WHAT TO DO: Copy each line below without leaving any out.

Extracted data entries:
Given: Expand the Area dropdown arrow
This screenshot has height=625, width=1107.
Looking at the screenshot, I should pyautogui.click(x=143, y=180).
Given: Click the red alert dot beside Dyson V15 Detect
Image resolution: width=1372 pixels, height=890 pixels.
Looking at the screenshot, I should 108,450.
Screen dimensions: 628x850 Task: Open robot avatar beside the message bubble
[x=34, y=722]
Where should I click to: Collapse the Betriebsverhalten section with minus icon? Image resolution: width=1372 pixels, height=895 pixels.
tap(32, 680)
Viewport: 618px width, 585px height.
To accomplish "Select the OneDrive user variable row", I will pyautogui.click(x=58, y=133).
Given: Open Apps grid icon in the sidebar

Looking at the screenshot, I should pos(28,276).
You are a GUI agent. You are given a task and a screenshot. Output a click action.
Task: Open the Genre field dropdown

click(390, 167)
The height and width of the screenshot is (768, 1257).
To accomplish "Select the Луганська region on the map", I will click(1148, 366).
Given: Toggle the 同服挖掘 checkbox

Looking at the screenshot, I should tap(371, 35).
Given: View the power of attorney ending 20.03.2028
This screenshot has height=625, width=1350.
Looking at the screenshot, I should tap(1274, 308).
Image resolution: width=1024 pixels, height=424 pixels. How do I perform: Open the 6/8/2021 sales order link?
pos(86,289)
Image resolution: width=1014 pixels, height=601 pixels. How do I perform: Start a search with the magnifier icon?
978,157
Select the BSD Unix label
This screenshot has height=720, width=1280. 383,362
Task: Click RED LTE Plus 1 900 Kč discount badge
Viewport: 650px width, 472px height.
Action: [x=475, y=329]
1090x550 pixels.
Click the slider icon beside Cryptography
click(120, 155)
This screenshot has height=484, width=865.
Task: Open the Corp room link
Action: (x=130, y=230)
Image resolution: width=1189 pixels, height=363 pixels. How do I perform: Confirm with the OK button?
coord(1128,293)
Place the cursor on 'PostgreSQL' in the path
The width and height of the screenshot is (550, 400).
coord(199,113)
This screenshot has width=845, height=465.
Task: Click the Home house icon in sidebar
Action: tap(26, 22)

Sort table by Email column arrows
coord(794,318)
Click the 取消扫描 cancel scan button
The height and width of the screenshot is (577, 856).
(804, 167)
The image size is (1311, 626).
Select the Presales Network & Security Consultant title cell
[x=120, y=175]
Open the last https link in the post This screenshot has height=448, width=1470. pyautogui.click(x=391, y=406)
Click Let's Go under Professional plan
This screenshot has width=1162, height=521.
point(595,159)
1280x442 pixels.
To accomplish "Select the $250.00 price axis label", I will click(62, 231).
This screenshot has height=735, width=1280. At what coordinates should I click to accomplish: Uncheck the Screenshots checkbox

EXERCISE OUTPUT:
Given: Expand the Area dropdown arrow
This screenshot has height=625, width=1107.
Looking at the screenshot, I should pyautogui.click(x=143, y=180).
Given: Click the red alert dot beside Dyson V15 Detect
Image resolution: width=1372 pixels, height=890 pixels.
Looking at the screenshot, I should 108,450.
Screen dimensions: 628x850 Task: Open robot avatar beside the message bubble
[x=34, y=722]
Where should I click to: Collapse the Betriebsverhalten section with minus icon? Image resolution: width=1372 pixels, height=895 pixels.
tap(32, 680)
Viewport: 618px width, 585px height.
To accomplish "Select the OneDrive user variable row", I will pyautogui.click(x=58, y=133).
Given: Open Apps grid icon in the sidebar

Looking at the screenshot, I should pos(28,276).
You are a GUI agent. You are given a task and a screenshot. Output a click action.
Task: Open the Genre field dropdown

click(390, 167)
The height and width of the screenshot is (768, 1257).
To accomplish "Select the Луганська region on the map", I will click(1148, 366).
Given: Toggle the 同服挖掘 checkbox

Looking at the screenshot, I should tap(371, 35).
Given: View the power of attorney ending 20.03.2028
This screenshot has height=625, width=1350.
Looking at the screenshot, I should tap(1274, 308).
Image resolution: width=1024 pixels, height=424 pixels. How do I perform: Open the 6/8/2021 sales order link?
pos(86,289)
Image resolution: width=1014 pixels, height=601 pixels. How do I perform: Start a search with the magnifier icon?
978,157
Select the BSD Unix label
This screenshot has height=720, width=1280. 383,362
Task: Click RED LTE Plus 1 900 Kč discount badge
Viewport: 650px width, 472px height.
Action: [x=475, y=329]
1090x550 pixels.
Click the slider icon beside Cryptography
click(120, 155)
This screenshot has height=484, width=865.
Task: Open the Corp room link
Action: (x=130, y=230)
Image resolution: width=1189 pixels, height=363 pixels. How do I perform: Confirm with the OK button?
coord(1128,293)
Place the cursor on 'PostgreSQL' in the path
The width and height of the screenshot is (550, 400).
coord(199,113)
This screenshot has width=845, height=465.
Task: Click the Home house icon in sidebar
Action: tap(26, 22)

Sort table by Email column arrows
coord(794,318)
Click the 取消扫描 cancel scan button
The height and width of the screenshot is (577, 856).
(804, 167)
The image size is (1311, 626).
Select the Presales Network & Security Consultant title cell
[x=120, y=175]
Open the last https link in the post This screenshot has height=448, width=1470. pyautogui.click(x=391, y=406)
Click Let's Go under Professional plan
This screenshot has width=1162, height=521.
point(595,159)
1280x442 pixels.
To accomplish "Select the $250.00 price axis label", I will click(62, 231).
This screenshot has height=735, width=1280. At what coordinates should I click to accomplish: Uncheck the Screenshots checkbox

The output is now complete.